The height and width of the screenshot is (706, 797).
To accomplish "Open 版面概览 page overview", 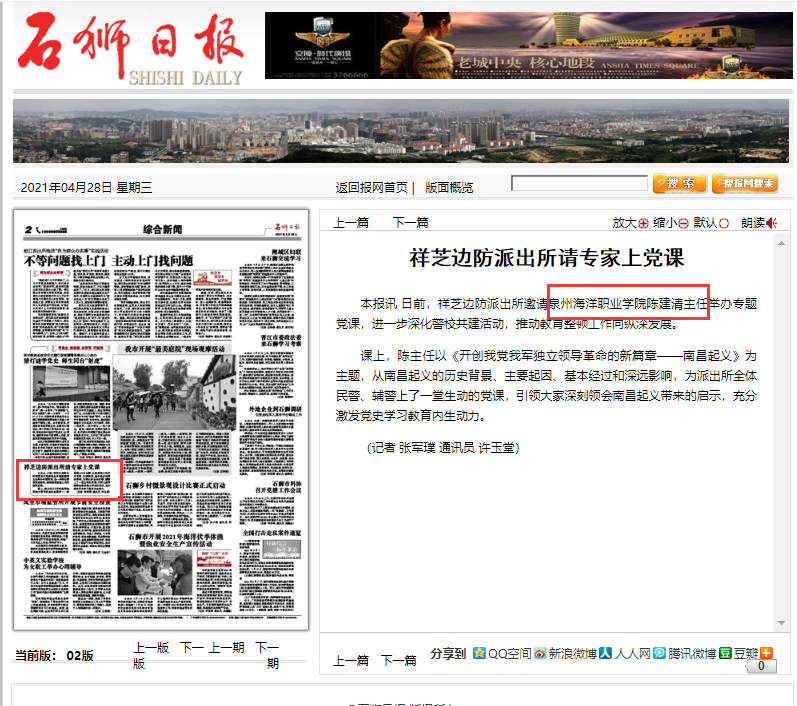I will 449,187.
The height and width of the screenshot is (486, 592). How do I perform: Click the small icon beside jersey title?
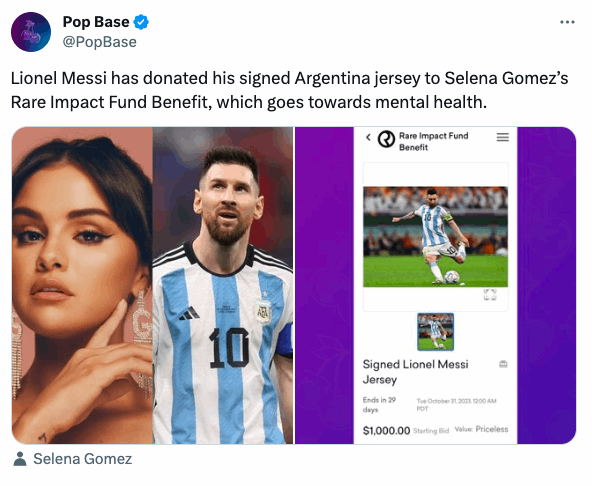(x=503, y=364)
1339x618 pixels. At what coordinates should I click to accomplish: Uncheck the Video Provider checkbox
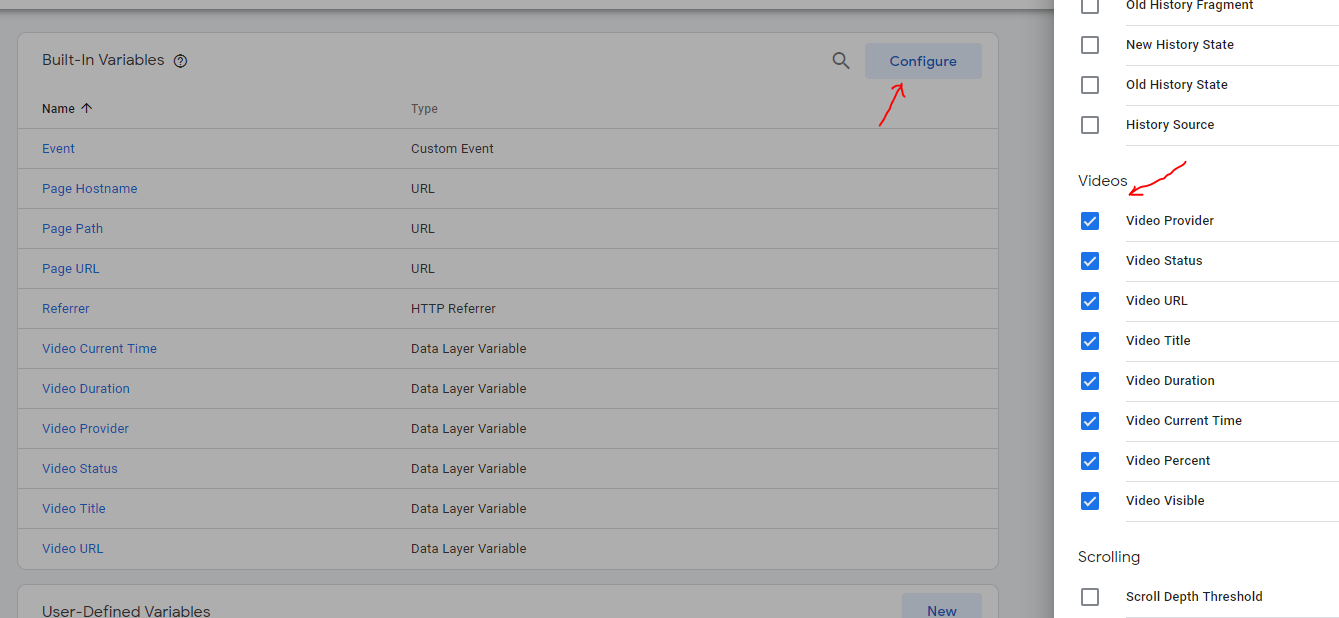[1090, 221]
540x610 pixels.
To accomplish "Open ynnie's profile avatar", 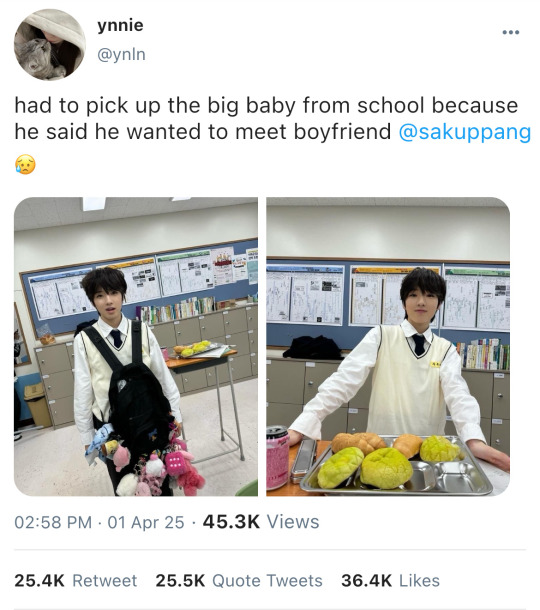I will point(49,44).
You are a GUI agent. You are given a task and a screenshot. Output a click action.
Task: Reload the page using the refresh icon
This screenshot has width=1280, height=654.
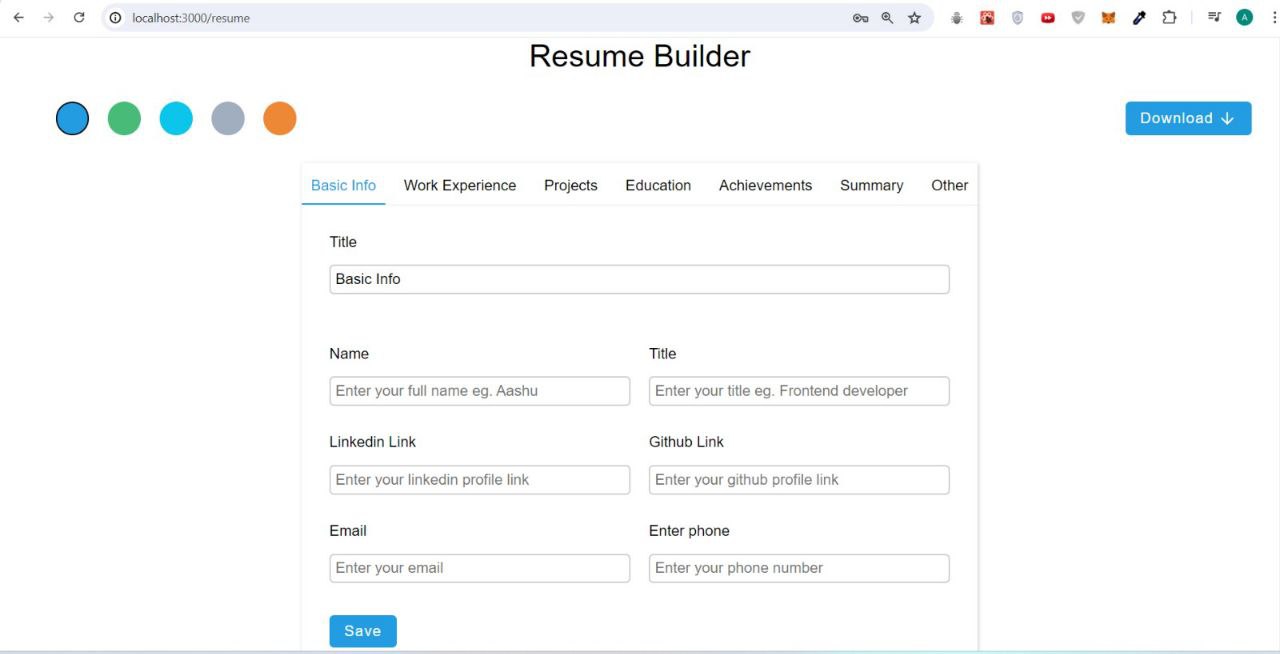point(79,17)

» **Task item**
Reproduce exactly, with nothing added, the lines from the line with "Task: Reload the page using the refresh icon" through the end of the entries above; pictures are to be left out.

» **Solution**
Task: Reload the page using the refresh icon
This screenshot has width=1280, height=654.
point(79,17)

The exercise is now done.